It's only personal, anecdotal evidence - nothing scientific here - but over the past two or three months, we at Hatch have noticed a marked difference in the level of wariness people have in dealing with the media. I'm wondering if other PRs are noticing this, too. Furthermore, I'm wondering if this is an immediate effect of the phone hacking scandal - the extent to which has only been exposed in the same time period - and has emerged as one of the most egregious attacks on privacy the media has conducted in nearly a decade. Of course, it was only one publication committing offense, hardly the whole sector - a publication that, sadly, people are still buying - but the effect seems to have reverberated across journalism as a whole. (But the question obviously still lingers, was it really just the News of the World, or is this typical everyday practice at the tabloids?)
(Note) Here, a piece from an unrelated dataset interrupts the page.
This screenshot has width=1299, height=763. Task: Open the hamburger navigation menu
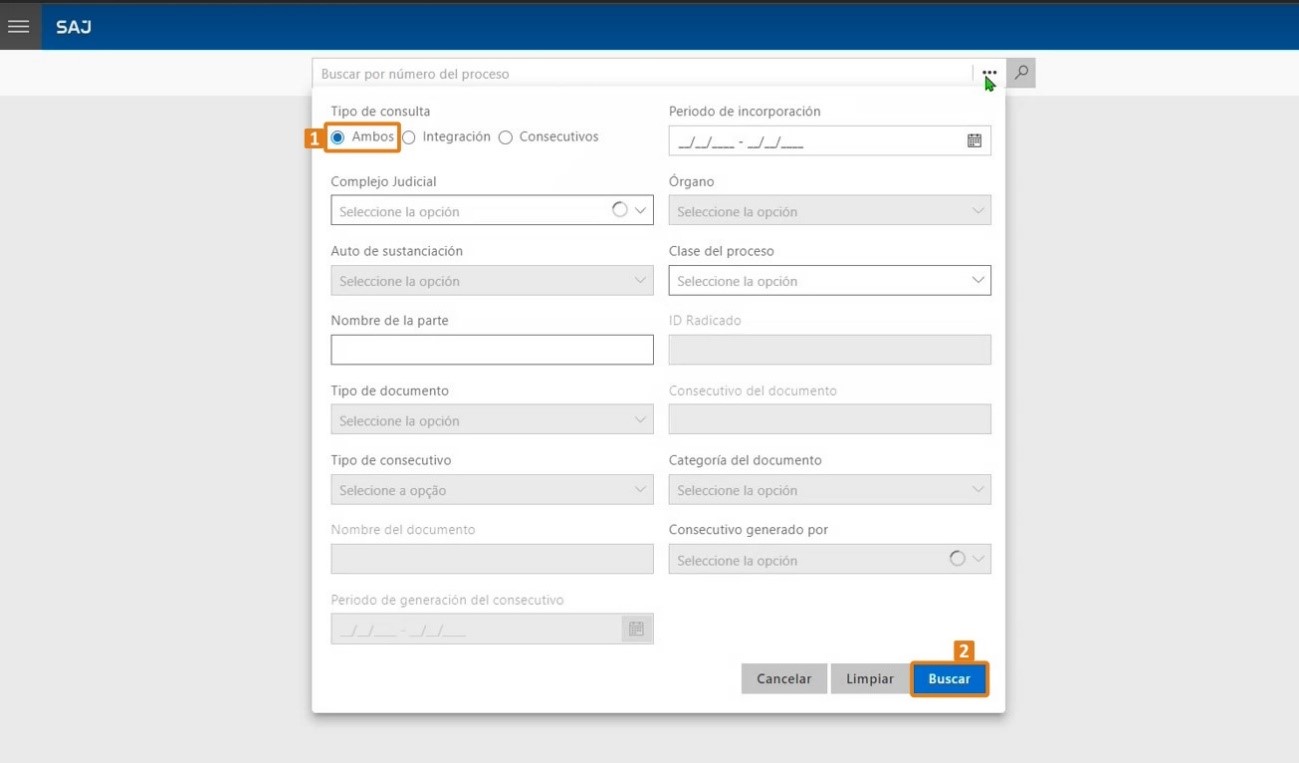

It used to be that people in the tech sector (where Hatch mainly does business) were chomping at the bit to talk to me about what their technology was, what it did, whom it did it for, etc. In 2011, people are extremely quick to jump to the default "none of this can go to the press, by the way," line, glancing at me nervously as if I'm going to email my notes of the conversation to the BBC or the Financial Times the minute he or she turns her back. (And as if these world-class publications had been holding their front page for said notes.) They then drop their tone to a whisper and start giving me yes or no answers to innocuous questions such as, 'how long have you been using the technology?'
Obviously, I'm used to some level of wariness, and believe all media spokespeople should have an amount of it, particularly when dealing with the UK press. But lately it seems like a deep-seeded fear that innermost secrets will be exposed, jobs will be lost, and all hell will break loose if a PR goes anywhere near valuable information.
We're interested if other media professionals have noticed this increasing wariness, and whether you have other explanations for it. Further, what impact will this have on our industry, when we are paid to talk about stuff, and no one wants to talk?